Section 12.03. | No Subrogation. |
Notwithstanding any payment or payments made by the Guarantor hereunder, the Guarantor shall
not be entitled to be subrogated to any of the rights of the Trustee or any Holder against the
Company or any collateral security or guarantee or right of offset held by the Trustee or any
Holder for the payment of the Obligations, nor shall the Guarantor seek or be entitled to seek any
contribution or reimbursement from the Company in respect of payments made by the Guarantor
hereunder, until all amounts owing to the Trustee and the Holders by the Company on account of the
Obligations are paid in full. If any amount shall be paid to the Guarantor on account of such
subrogation rights at any time when all of the Obligations shall not have been paid in full, such
amount shall be held by the Guarantor in trust for the Trustee and the Holders, segregated from
other funds of the Guarantor, and shall, forthwith upon receipt by the Guarantor, be turned over to
the Trustee in the exact form received by the Guarantor (duly indorsed by the Guarantor to the
Trustee, if required), to be applied against the Obligations.
58
ARTICLE XIII. SATISFACTION AND DISCHARGE OF INDENTURE.

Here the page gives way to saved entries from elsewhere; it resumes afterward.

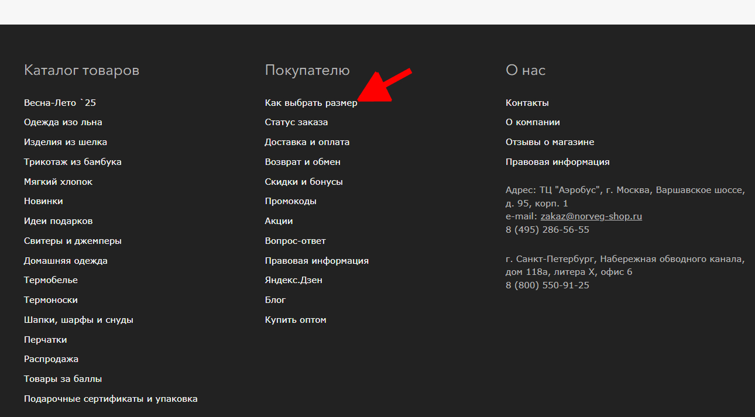755x417 pixels.
Task: Open 'Весна-Лето `25' catalog category
Action: pos(60,103)
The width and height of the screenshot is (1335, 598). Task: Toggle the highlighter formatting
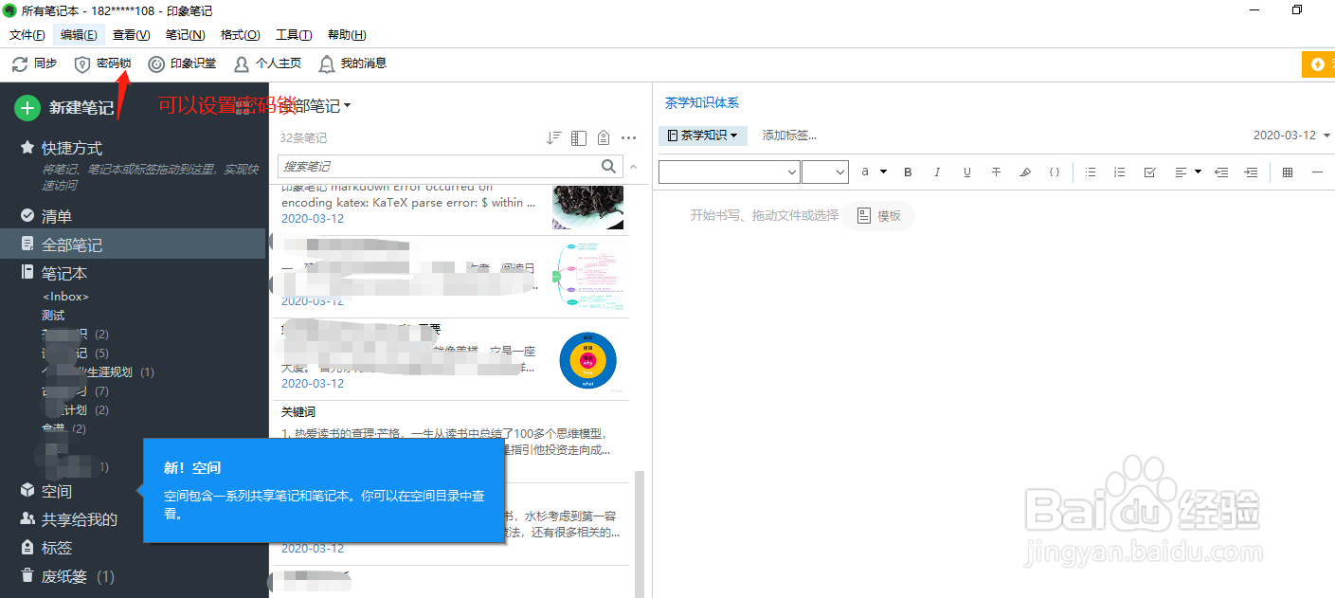(1025, 172)
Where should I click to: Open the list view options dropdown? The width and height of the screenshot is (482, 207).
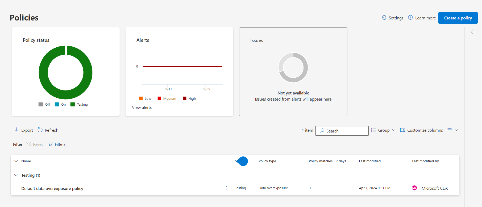453,130
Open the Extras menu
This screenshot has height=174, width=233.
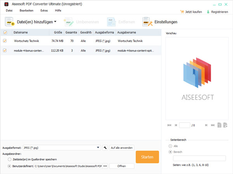click(x=44, y=10)
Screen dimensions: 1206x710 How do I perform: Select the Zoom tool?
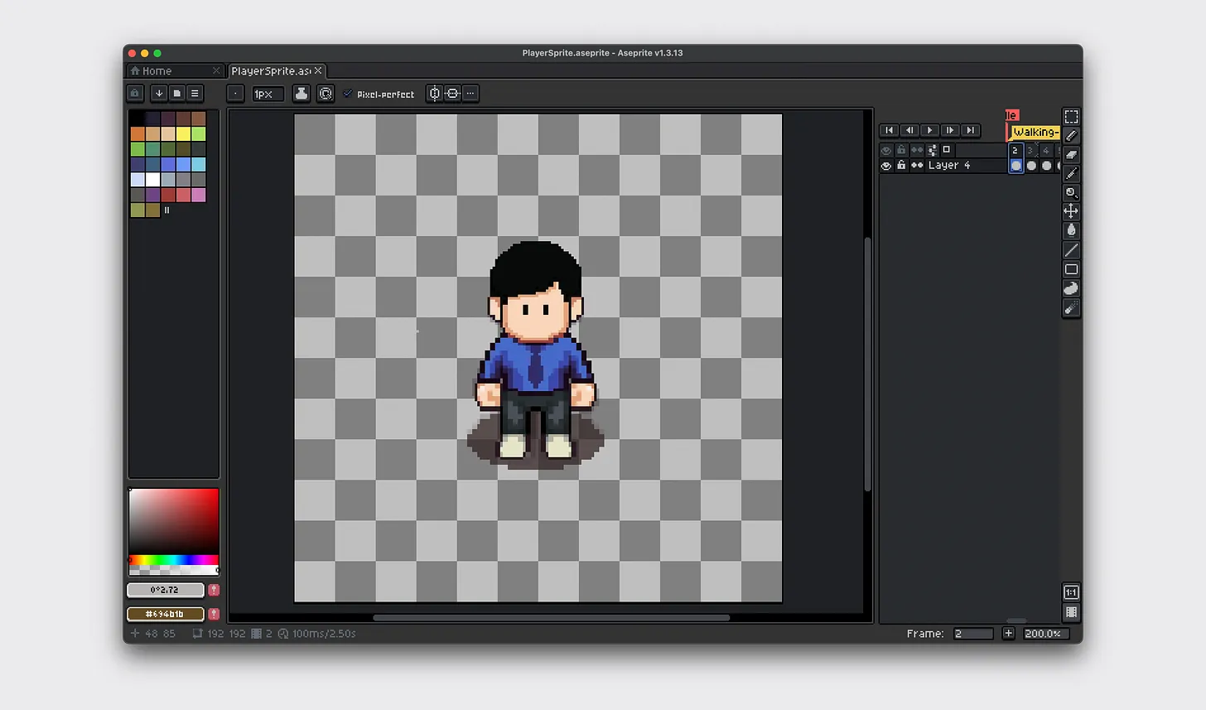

Section 13.01. | Satisfaction and Discharge of Indenture. |
This Indenture will upon a Company Request cease to be of further effect (except as to any
surviving rights of registration of transfer or exchange of Securities herein expressly provided
for), and the Trustee, at the expense the Company, will execute proper instruments acknowledging
satisfaction and discharge of this Indenture, when:
(a) either:
(i) all Securities theretofore authenticated and delivered (other than (A) Securities
which have been destroyed, lost, or stolen and which have been replaced or paid as provided
in Section 2.07 and (B) Securities for the payment of which money has theretofore been
deposited in trust or segregated and held in trust by the Company and thereafter repaid to
the Company or discharged from such trust, as provided in Section 6.03) have been delivered
to the Trustee for cancellation; or
(ii) all such Securities not theretofore delivered to the Trustee for cancellation (A)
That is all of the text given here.